→ **TEXTAUSZUG**
# Daten mit Kunden teilen



## Fuchsei (10. September 2013)

Hallo zusammen, 

suche ein Projekt für meine Abschlussarbeit. Es soll nicht zu extrem aufwändig werden aber auch nicht zu anspruchslos. Folgendes wünscht sich mein Chef: 

Eine Möglichkeit, bequem aber sicher mit Kunden Daten zu teilen. Wie -  ist eigentlich egal es muss nur vorallem für den Kunden (selbstverständlich) einigermaßen unkompliziert sein aber dennoch sicher. Vll sollte es auch nicht zu teuer sein. Es müsste halt iwas sein, was man mit Anspruch einrichten muss, aber doch noch passend für einen Auszubildenden ist. Wir haben einen Samba-FileServer und einen LAMP-Webserver.

→ **DATENAUSZUG**
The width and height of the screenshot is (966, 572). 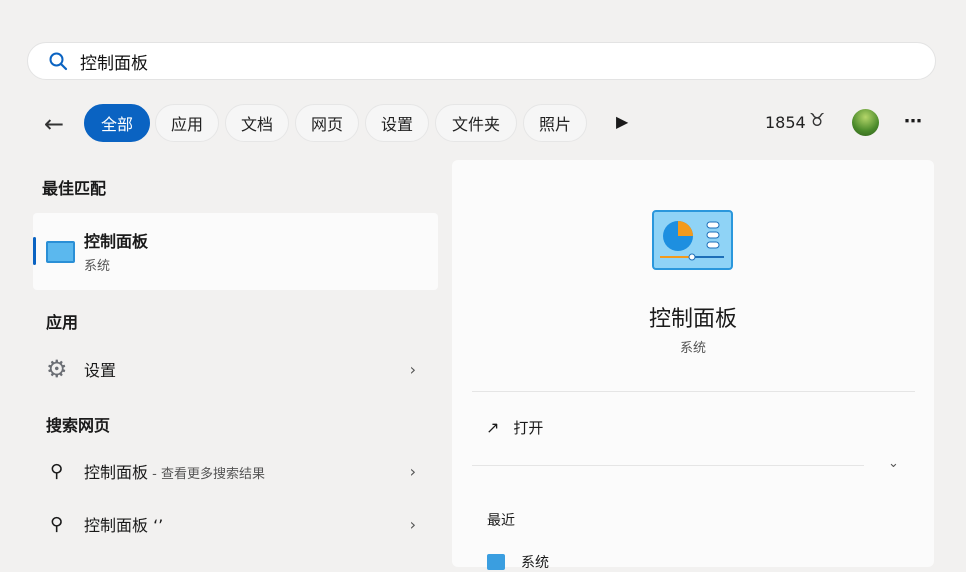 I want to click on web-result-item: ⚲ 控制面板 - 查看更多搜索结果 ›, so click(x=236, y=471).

→ **AUFGABE**
Schreibe aus dem Textauszug den Abschnitt ab, der mit den Worten "## Fuchsei (10." beginnt und mit "und einen LAMP-Webserver." endet.

→ **ANTWORT**
## Fuchsei (10. September 2013)

Hallo zusammen, 

suche ein Projekt für meine Abschlussarbeit. Es soll nicht zu extrem aufwändig werden aber auch nicht zu anspruchslos. Folgendes wünscht sich mein Chef: 

Eine Möglichkeit, bequem aber sicher mit Kunden Daten zu teilen. Wie -  ist eigentlich egal es muss nur vorallem für den Kunden (selbstverständlich) einigermaßen unkompliziert sein aber dennoch sicher. Vll sollte es auch nicht zu teuer sein. Es müsste halt iwas sein, was man mit Anspruch einrichten muss, aber doch noch passend für einen Auszubildenden ist. Wir haben einen Samba-FileServer und einen LAMP-Webserver.